→ What needs to be done
Rewrite the records below, replacing every "Instruction:" with "Goal:" and leaving everything else unchanged.

→ Task data

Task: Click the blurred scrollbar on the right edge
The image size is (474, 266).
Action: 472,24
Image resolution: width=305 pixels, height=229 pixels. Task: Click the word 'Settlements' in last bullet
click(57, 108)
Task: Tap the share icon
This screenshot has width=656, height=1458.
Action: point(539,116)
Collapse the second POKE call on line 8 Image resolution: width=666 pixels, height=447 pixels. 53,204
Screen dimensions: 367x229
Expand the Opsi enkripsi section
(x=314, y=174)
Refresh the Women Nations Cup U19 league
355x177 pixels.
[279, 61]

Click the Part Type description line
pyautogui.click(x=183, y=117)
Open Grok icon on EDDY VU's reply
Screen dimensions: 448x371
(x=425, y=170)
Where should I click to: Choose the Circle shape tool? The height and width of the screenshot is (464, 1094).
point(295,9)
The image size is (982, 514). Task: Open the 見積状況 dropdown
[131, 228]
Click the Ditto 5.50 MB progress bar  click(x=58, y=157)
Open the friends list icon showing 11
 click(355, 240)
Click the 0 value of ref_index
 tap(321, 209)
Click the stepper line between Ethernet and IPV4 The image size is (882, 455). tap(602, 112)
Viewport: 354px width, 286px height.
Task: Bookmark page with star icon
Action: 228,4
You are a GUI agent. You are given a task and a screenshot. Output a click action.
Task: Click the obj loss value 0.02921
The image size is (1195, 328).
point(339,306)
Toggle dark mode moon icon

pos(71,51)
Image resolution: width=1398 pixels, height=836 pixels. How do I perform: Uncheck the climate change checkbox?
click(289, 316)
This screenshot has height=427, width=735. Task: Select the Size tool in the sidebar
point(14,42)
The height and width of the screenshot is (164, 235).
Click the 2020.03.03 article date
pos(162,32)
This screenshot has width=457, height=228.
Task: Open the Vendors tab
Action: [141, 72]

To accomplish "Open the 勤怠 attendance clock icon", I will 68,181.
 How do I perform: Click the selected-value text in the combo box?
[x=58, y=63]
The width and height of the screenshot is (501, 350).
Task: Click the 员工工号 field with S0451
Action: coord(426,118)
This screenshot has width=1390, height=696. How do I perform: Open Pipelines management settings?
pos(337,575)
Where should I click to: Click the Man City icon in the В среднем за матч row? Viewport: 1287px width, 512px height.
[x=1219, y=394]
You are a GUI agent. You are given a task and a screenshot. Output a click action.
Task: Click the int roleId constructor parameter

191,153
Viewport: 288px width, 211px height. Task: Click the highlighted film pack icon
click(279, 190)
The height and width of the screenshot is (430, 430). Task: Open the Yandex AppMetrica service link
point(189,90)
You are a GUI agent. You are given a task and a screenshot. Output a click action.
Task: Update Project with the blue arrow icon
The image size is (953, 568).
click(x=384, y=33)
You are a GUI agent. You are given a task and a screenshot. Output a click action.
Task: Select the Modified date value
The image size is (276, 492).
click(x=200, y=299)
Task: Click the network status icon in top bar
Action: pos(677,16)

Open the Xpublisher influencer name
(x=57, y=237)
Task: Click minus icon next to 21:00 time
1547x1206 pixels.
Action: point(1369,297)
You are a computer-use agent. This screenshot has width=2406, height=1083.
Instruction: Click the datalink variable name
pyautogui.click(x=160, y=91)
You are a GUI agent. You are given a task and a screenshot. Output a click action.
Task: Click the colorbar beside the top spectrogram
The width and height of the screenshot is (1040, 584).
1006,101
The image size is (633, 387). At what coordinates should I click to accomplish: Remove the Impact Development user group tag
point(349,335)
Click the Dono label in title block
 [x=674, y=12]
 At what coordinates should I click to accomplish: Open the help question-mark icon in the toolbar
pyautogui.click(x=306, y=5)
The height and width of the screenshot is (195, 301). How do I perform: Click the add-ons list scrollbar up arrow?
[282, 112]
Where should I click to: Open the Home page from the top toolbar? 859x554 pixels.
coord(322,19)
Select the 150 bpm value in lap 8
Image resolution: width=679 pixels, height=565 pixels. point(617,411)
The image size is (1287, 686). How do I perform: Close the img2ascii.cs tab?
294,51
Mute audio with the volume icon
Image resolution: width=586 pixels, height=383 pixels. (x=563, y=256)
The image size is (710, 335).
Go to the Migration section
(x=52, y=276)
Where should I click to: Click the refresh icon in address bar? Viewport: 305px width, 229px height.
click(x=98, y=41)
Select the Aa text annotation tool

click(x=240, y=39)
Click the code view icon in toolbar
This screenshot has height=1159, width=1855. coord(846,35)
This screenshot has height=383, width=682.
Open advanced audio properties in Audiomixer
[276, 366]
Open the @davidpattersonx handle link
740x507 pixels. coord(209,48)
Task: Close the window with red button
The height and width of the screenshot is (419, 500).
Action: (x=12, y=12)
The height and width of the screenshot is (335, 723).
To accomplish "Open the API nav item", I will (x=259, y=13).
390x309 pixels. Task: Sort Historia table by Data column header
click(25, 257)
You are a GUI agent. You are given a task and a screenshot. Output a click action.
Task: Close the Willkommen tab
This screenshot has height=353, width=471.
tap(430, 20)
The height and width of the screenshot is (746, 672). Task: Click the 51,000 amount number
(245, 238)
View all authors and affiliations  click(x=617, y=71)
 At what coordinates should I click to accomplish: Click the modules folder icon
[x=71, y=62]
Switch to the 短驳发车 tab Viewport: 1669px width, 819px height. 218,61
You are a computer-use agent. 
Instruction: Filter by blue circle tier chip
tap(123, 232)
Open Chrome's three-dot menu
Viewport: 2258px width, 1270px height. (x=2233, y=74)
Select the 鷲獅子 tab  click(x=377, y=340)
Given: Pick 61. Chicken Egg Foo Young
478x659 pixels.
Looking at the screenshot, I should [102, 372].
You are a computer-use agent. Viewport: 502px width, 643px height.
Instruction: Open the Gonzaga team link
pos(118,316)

→ Solved exercise
Task: Click the blurred scrollbar on the right edge
The image size is (474, 266).
Action: 472,24
Image resolution: width=305 pixels, height=229 pixels. Task: Click the word 'Settlements' in last bullet
click(57, 108)
Task: Tap the share icon
This screenshot has width=656, height=1458.
Action: point(539,116)
Collapse the second POKE call on line 8 Image resolution: width=666 pixels, height=447 pixels. 53,204
Screen dimensions: 367x229
Expand the Opsi enkripsi section
(x=314, y=174)
Refresh the Women Nations Cup U19 league
355x177 pixels.
[279, 61]

Click the Part Type description line
pyautogui.click(x=183, y=117)
Open Grok icon on EDDY VU's reply
Screen dimensions: 448x371
(x=425, y=170)
Where should I click to: Choose the Circle shape tool? The height and width of the screenshot is (464, 1094).
point(295,9)
The image size is (982, 514). Task: Open the 見積状況 dropdown
[131, 228]
Click the Ditto 5.50 MB progress bar  click(x=58, y=157)
Open the friends list icon showing 11
 click(355, 240)
Click the 0 value of ref_index
 tap(321, 209)
Click the stepper line between Ethernet and IPV4 The image size is (882, 455). tap(602, 112)
Viewport: 354px width, 286px height.
Task: Bookmark page with star icon
Action: 228,4
You are a GUI agent. You are given a task and a screenshot. Output a click action.
Task: Click the obj loss value 0.02921
The image size is (1195, 328).
point(339,306)
Toggle dark mode moon icon

pos(71,51)
Image resolution: width=1398 pixels, height=836 pixels. How do I perform: Uncheck the climate change checkbox?
click(289, 316)
This screenshot has height=427, width=735. Task: Select the Size tool in the sidebar
point(14,42)
The height and width of the screenshot is (164, 235).
Click the 2020.03.03 article date
pos(162,32)
This screenshot has width=457, height=228.
Task: Open the Vendors tab
Action: [141, 72]

To accomplish "Open the 勤怠 attendance clock icon", I will 68,181.
 How do I perform: Click the selected-value text in the combo box?
[x=58, y=63]
The width and height of the screenshot is (501, 350).
Task: Click the 员工工号 field with S0451
Action: coord(426,118)
This screenshot has width=1390, height=696. How do I perform: Open Pipelines management settings?
pos(337,575)
Where should I click to: Click the Man City icon in the В среднем за матч row? Viewport: 1287px width, 512px height.
[x=1219, y=394]
You are a GUI agent. You are given a task and a screenshot. Output a click action.
Task: Click the int roleId constructor parameter

191,153
Viewport: 288px width, 211px height. Task: Click the highlighted film pack icon
click(279, 190)
The height and width of the screenshot is (430, 430). Task: Open the Yandex AppMetrica service link
point(189,90)
You are a GUI agent. You are given a task and a screenshot. Output a click action.
Task: Update Project with the blue arrow icon
The image size is (953, 568).
click(x=384, y=33)
You are a GUI agent. You are given a task and a screenshot. Output a click action.
Task: Select the Modified date value
The image size is (276, 492).
click(x=200, y=299)
Task: Click the network status icon in top bar
Action: pos(677,16)

Open the Xpublisher influencer name
(x=57, y=237)
Task: Click minus icon next to 21:00 time
1547x1206 pixels.
Action: point(1369,297)
You are a computer-use agent. This screenshot has width=2406, height=1083.
Goal: Click the datalink variable name
pyautogui.click(x=160, y=91)
You are a GUI agent. You are given a task and a screenshot. Output a click action.
Task: Click the colorbar beside the top spectrogram
The width and height of the screenshot is (1040, 584).
1006,101
The image size is (633, 387). At what coordinates should I click to accomplish: Remove the Impact Development user group tag
point(349,335)
Click the Dono label in title block
 [x=674, y=12]
 At what coordinates should I click to accomplish: Open the help question-mark icon in the toolbar
pyautogui.click(x=306, y=5)
The height and width of the screenshot is (195, 301). How do I perform: Click the add-ons list scrollbar up arrow?
[282, 112]
Where should I click to: Open the Home page from the top toolbar? 859x554 pixels.
coord(322,19)
Select the 150 bpm value in lap 8
Image resolution: width=679 pixels, height=565 pixels. point(617,411)
The image size is (1287, 686). How do I perform: Close the img2ascii.cs tab?
294,51
Mute audio with the volume icon
Image resolution: width=586 pixels, height=383 pixels. (x=563, y=256)
The image size is (710, 335).
Go to the Migration section
(x=52, y=276)
Where should I click to: Click the refresh icon in address bar? Viewport: 305px width, 229px height.
click(x=98, y=41)
Select the Aa text annotation tool

click(x=240, y=39)
Click the code view icon in toolbar
This screenshot has height=1159, width=1855. coord(846,35)
This screenshot has height=383, width=682.
Open advanced audio properties in Audiomixer
[276, 366]
Open the @davidpattersonx handle link
740x507 pixels. coord(209,48)
Task: Close the window with red button
The height and width of the screenshot is (419, 500).
Action: (x=12, y=12)
The height and width of the screenshot is (335, 723).
To accomplish "Open the API nav item", I will (x=259, y=13).
390x309 pixels. Task: Sort Historia table by Data column header
click(25, 257)
You are a GUI agent. You are given a task and a screenshot. Output a click action.
Task: Close the Willkommen tab
This screenshot has height=353, width=471.
tap(430, 20)
The height and width of the screenshot is (746, 672). Task: Click the 51,000 amount number
(245, 238)
View all authors and affiliations  click(x=617, y=71)
 At what coordinates should I click to accomplish: Click the modules folder icon
[x=71, y=62]
Switch to the 短驳发车 tab Viewport: 1669px width, 819px height. 218,61
You are a computer-use agent. 
Goal: Filter by blue circle tier chip
tap(123, 232)
Open Chrome's three-dot menu
Viewport: 2258px width, 1270px height. (x=2233, y=74)
Select the 鷲獅子 tab  click(x=377, y=340)
Given: Pick 61. Chicken Egg Foo Young
478x659 pixels.
Looking at the screenshot, I should [102, 372].
You are a computer-use agent. Viewport: 502px width, 643px height.
Goal: Open the Gonzaga team link
pos(118,316)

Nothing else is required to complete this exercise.